Curriculum, classrooms, content, and conundrums

As a Bible study leader, you probably use curriculum in your group. Today I want to share some insights from Robert Pazmino, the author of the book Foundational Issues in Christian Education. This book is required reading in my doctoral class this semester, and is one I would recommend for your personal library. Thanks, Dr. Dwayne McCrary, for introducing this book to the online class members!

Here is what Pazmino has to say about curriculum and its use by you and I as group leaders, and the necessity of connecting the classroom experience to the content being taught and the curriculum’s intersection with the lives of the students. I’ll be back after the quote to help us process what he’s saying to all of us who teach learners:

Curriculum can be defined as that content made available to students and their actual learning experiences guided by a teacher. This definition implies that the teacher must assume responsibility in terms of content and experience in the planning, implementation, and evaluation of teaching…Students’ experiences are guided in ways that contribute to their information, formation, and transformation. The teacher’s responsibility in relation to students’ experiences is to foster a process in which experiences become informed and are examined with reflection…Christian content without experience is empty and that experience without content is blind. The challenge in curriculum construction is to merge or blend both Christian content and experience so that the minds and lives of students are influenced and transformed by God’s truth…An effective curriculum weds Christian content and experience and thereby is potentially life transforming….Teachers are called to be knowledgeable and sensitive to the dimensions of the content and to the various experiences of the students within their particular context. With this knowledge and sensitivity, teachers can tailor the presentation of material to their students…Therefore to blend both content and experience, Christian teachers must faithfully live out a concern for both truth and love in their teaching and the experience of students. Teachers are called to care for the persons they are teaching…Teachers are called to care for the content they are sharing, given its transformative potential in the lives of their students.
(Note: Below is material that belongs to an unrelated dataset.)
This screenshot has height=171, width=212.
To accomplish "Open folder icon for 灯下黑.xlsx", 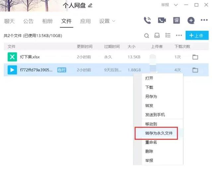I will [x=195, y=57].
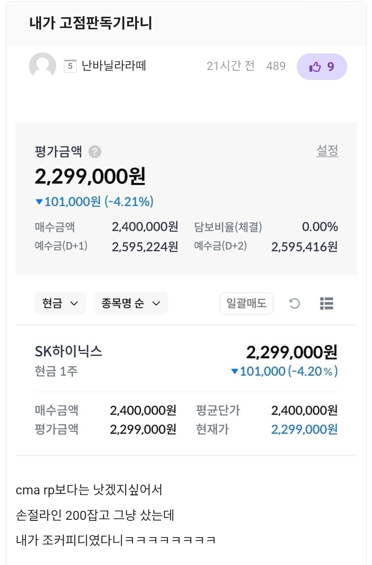Click the username 난바닐라라떼

[114, 65]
There is so much we could unpack in this quotation from page 232-233. My main takeaways are:

  1. Teachers are guides.
  2. The experiences of students are important to the learning process.
  3. Teachers should prepare their content with the experiences of the students in mind; this requires knowing students beyond the classroom.
  4. Bible studies must be tailored to each group. You and I could teach the same lesson from a curriculum chosen by the leaders of our church, but we will approach the actual teaching differently because the experiences of our group members are different.
  5. Teachers are called not only to teach, but to care for the students in their groups.
  6. Teachers are called to care for the content presented in their groups by wedding content to the experiences of the group members.